Task statement: All entries must be repeated exactly. No picture should appear in the result.

The data:

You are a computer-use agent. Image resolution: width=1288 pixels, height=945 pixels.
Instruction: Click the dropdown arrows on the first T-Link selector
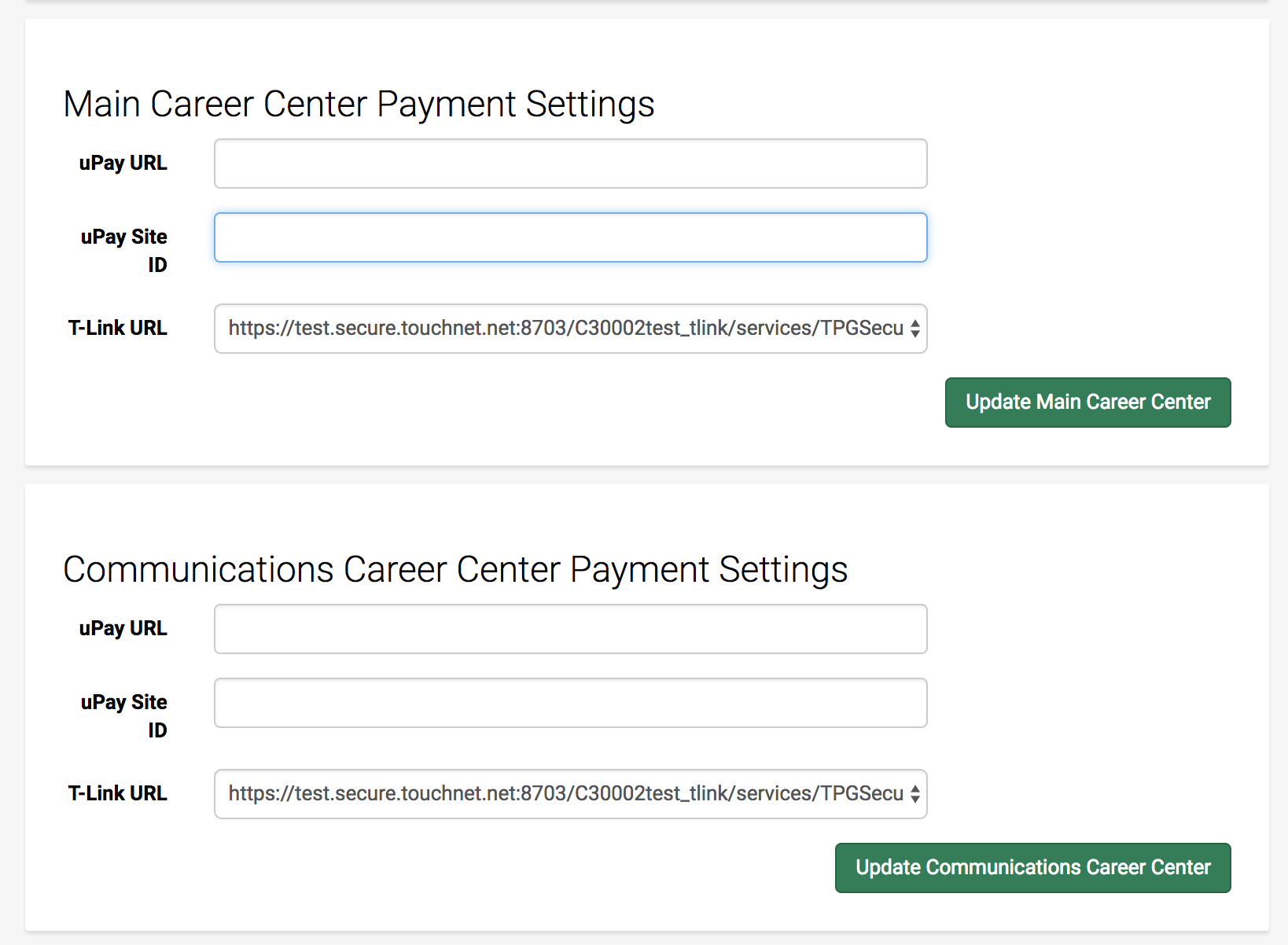pyautogui.click(x=914, y=329)
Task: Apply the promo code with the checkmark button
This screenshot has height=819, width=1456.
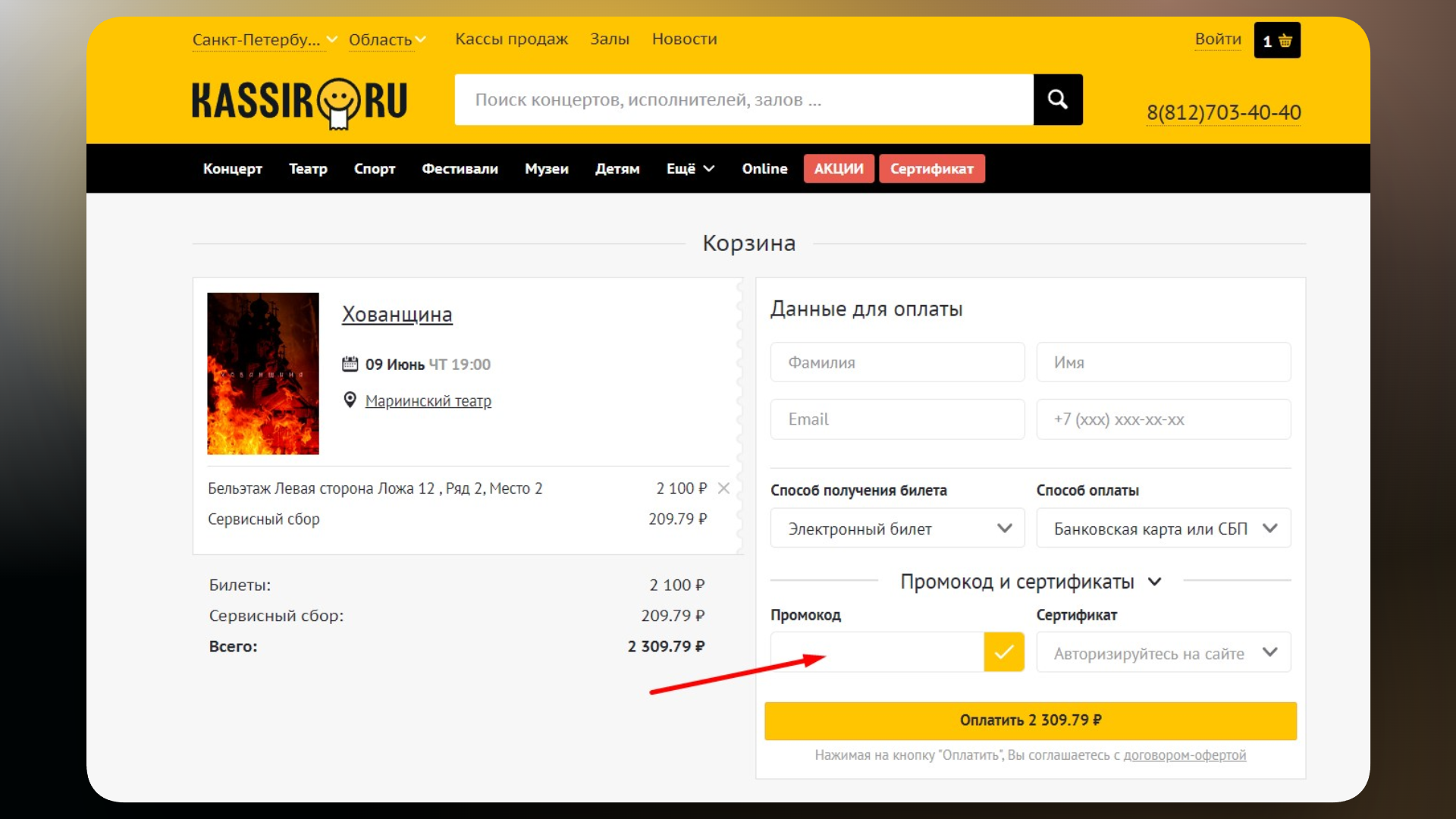Action: pyautogui.click(x=1003, y=652)
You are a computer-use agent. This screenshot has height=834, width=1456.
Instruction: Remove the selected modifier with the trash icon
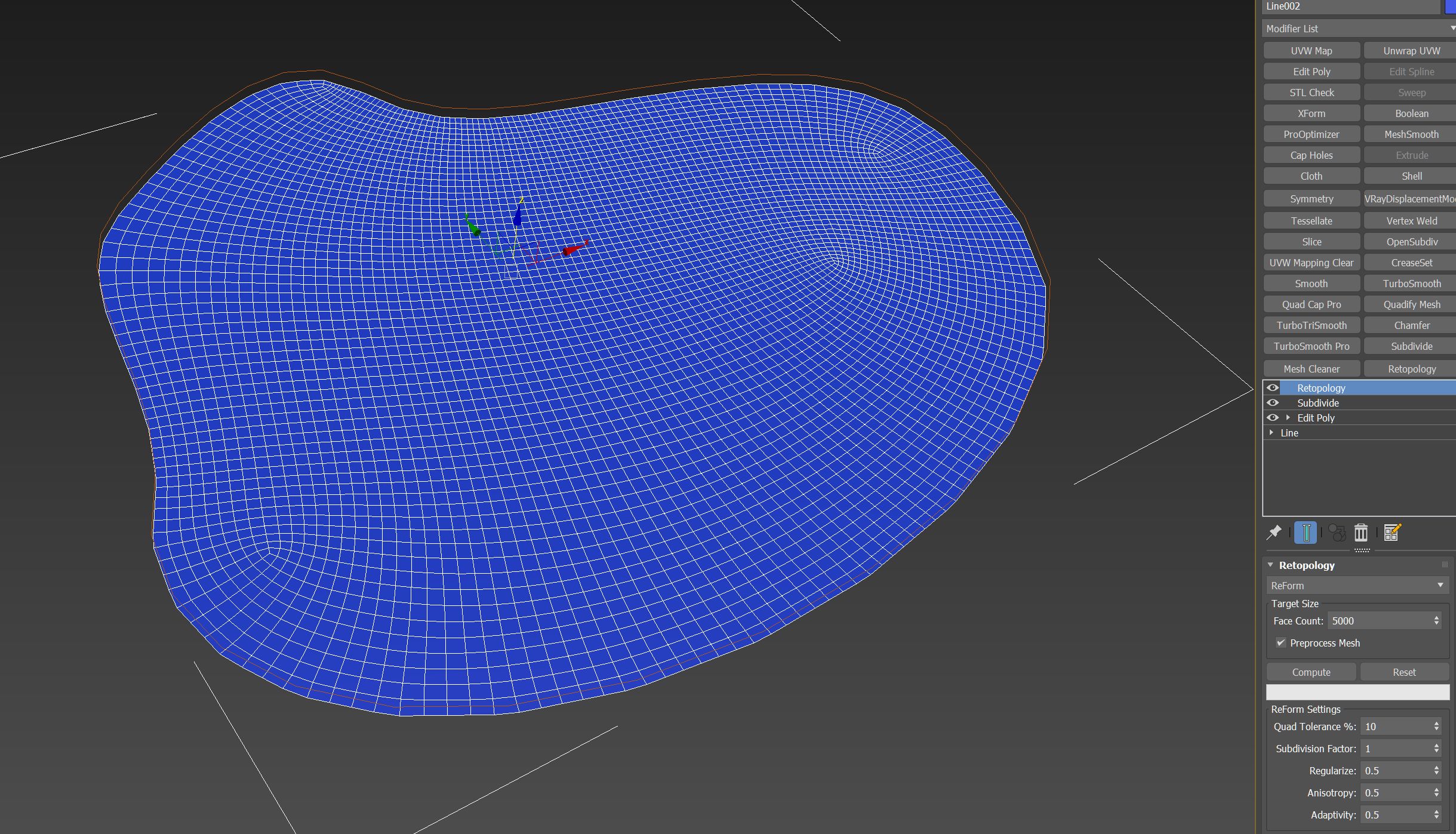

Solution for this exercise:
You are a computer-use agent. Image resolution: width=1288 pixels, height=945 pixels.
Instruction: Click the dropdown arrows on the first T-Link selector
pyautogui.click(x=914, y=329)
Task: Apply the promo code with the checkmark button
This screenshot has height=819, width=1456.
Action: pyautogui.click(x=1003, y=652)
You are a computer-use agent. This screenshot has height=834, width=1456.
Instruction: Remove the selected modifier with the trash icon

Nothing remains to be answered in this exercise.